Saved data entries:
=====
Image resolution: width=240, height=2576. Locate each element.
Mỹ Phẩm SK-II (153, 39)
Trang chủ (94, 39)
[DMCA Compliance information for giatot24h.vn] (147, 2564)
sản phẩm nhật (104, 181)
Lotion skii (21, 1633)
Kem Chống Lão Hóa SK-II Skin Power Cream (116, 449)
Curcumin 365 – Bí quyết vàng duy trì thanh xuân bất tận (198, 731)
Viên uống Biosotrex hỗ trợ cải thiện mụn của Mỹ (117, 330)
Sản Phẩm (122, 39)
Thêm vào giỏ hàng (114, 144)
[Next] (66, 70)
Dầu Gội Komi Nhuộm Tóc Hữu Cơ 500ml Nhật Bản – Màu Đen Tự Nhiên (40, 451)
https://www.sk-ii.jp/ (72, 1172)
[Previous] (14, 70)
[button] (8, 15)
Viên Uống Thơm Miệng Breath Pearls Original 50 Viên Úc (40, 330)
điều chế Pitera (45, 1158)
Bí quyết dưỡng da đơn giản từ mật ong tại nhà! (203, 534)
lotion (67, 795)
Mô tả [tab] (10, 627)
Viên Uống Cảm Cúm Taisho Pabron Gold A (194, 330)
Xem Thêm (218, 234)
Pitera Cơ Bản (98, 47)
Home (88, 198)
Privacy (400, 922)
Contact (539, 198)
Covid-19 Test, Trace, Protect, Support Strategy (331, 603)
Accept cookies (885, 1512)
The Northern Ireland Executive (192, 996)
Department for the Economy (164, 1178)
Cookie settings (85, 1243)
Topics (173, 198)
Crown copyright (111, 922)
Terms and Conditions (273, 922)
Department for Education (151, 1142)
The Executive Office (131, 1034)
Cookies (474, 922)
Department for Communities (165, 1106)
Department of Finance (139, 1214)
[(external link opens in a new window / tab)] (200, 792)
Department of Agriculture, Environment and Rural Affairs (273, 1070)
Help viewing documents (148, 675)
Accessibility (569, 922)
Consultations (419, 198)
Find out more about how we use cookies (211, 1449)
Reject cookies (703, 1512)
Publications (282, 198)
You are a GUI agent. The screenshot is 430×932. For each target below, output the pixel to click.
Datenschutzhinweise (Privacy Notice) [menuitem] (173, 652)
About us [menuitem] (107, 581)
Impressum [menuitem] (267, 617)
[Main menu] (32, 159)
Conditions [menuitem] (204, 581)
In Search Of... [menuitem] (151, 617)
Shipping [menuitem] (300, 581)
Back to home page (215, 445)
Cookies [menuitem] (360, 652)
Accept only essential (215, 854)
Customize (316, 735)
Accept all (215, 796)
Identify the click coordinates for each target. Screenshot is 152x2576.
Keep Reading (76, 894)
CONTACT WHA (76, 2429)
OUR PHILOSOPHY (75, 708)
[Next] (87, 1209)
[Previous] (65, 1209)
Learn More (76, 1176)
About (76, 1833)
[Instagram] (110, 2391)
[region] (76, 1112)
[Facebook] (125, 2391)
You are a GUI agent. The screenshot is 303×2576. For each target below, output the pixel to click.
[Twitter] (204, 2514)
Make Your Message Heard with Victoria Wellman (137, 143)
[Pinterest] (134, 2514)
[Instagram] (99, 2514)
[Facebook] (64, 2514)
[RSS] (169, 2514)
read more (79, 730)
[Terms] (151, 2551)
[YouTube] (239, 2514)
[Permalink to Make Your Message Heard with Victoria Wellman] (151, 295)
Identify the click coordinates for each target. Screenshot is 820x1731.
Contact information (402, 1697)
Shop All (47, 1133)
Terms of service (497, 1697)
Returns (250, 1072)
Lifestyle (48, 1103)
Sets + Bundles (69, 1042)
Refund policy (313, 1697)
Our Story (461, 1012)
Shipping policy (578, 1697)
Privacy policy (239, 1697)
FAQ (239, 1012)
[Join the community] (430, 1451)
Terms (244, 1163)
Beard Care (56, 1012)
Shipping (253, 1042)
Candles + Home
=====
**Work task**
I would like you to return every entry exactly, with nothing changed.

**The completed task**
Image resolution: width=240, height=2576. Locate each element.
Mỹ Phẩm SK-II (153, 39)
Trang chủ (94, 39)
[DMCA Compliance information for giatot24h.vn] (147, 2564)
sản phẩm nhật (104, 181)
Lotion skii (21, 1633)
Kem Chống Lão Hóa SK-II Skin Power Cream (116, 449)
Curcumin 365 – Bí quyết vàng duy trì thanh xuân bất tận (198, 731)
Viên uống Biosotrex hỗ trợ cải thiện mụn của Mỹ (117, 330)
Sản Phẩm (122, 39)
Thêm vào giỏ hàng (114, 144)
[Next] (66, 70)
Dầu Gội Komi Nhuộm Tóc Hữu Cơ 500ml Nhật Bản – Màu Đen Tự Nhiên (40, 451)
https://www.sk-ii.jp/ (72, 1172)
[Previous] (14, 70)
[button] (8, 15)
Viên Uống Thơm Miệng Breath Pearls Original 50 Viên Úc (40, 330)
điều chế Pitera (45, 1158)
Bí quyết dưỡng da đơn giản từ mật ong tại nhà! (203, 534)
lotion (67, 795)
Mô tả [tab] (10, 627)
Viên Uống Cảm Cúm Taisho Pabron Gold A (194, 330)
Xem Thêm (218, 234)
Pitera Cơ Bản (98, 47)
Home (88, 198)
Privacy (400, 922)
Contact (539, 198)
Covid-19 Test, Trace, Protect, Support Strategy (331, 603)
Accept cookies (885, 1512)
The Northern Ireland Executive (192, 996)
Department for the Economy (164, 1178)
Cookie settings (85, 1243)
Topics (173, 198)
Crown copyright (111, 922)
Terms and Conditions (273, 922)
Department for Education (151, 1142)
The Executive Office (131, 1034)
Cookies (474, 922)
Department for Communities (165, 1106)
Department of Finance (139, 1214)
[(external link opens in a new window / tab)] (200, 792)
Department of Agriculture, Environment and Rural Affairs (273, 1070)
Help viewing documents (148, 675)
Accessibility (569, 922)
Consultations (419, 198)
Find out more about how we use cookies (211, 1449)
Reject cookies (703, 1512)
Publications (282, 198)
You are a GUI agent. The screenshot is 430×932. For each target below, output the pixel to click.
Datenschutzhinweise (Privacy Notice) [menuitem] (173, 652)
About us [menuitem] (107, 581)
Impressum [menuitem] (267, 617)
[Main menu] (32, 159)
Conditions [menuitem] (204, 581)
In Search Of... [menuitem] (151, 617)
Shipping [menuitem] (300, 581)
Back to home page (215, 445)
Cookies [menuitem] (360, 652)
Accept only essential (215, 854)
Customize (316, 735)
Accept all (215, 796)
Identify the click coordinates for each target. Screenshot is 152x2576.
Keep Reading (76, 894)
CONTACT WHA (76, 2429)
OUR PHILOSOPHY (75, 708)
[Next] (87, 1209)
[Previous] (65, 1209)
Learn More (76, 1176)
About (76, 1833)
[Instagram] (110, 2391)
[region] (76, 1112)
[Facebook] (125, 2391)
You are a GUI agent. The screenshot is 303×2576. For each target below, output the pixel to click.
[Twitter] (204, 2514)
Make Your Message Heard with Victoria Wellman (137, 143)
[Pinterest] (134, 2514)
[Instagram] (99, 2514)
[Facebook] (64, 2514)
[RSS] (169, 2514)
read more (79, 730)
[Terms] (151, 2551)
[YouTube] (239, 2514)
[Permalink to Make Your Message Heard with Victoria Wellman] (151, 295)
Identify the click coordinates for each target. Screenshot is 820x1731.
Contact information (402, 1697)
Shop All (47, 1133)
Terms of service (497, 1697)
Returns (250, 1072)
Lifestyle (48, 1103)
Sets + Bundles (69, 1042)
Refund policy (313, 1697)
Our Story (461, 1012)
Shipping policy (578, 1697)
Privacy policy (239, 1697)
FAQ (239, 1012)
[Join the community] (430, 1451)
Terms (244, 1163)
Beard Care (56, 1012)
Shipping (253, 1042)
Candles + Home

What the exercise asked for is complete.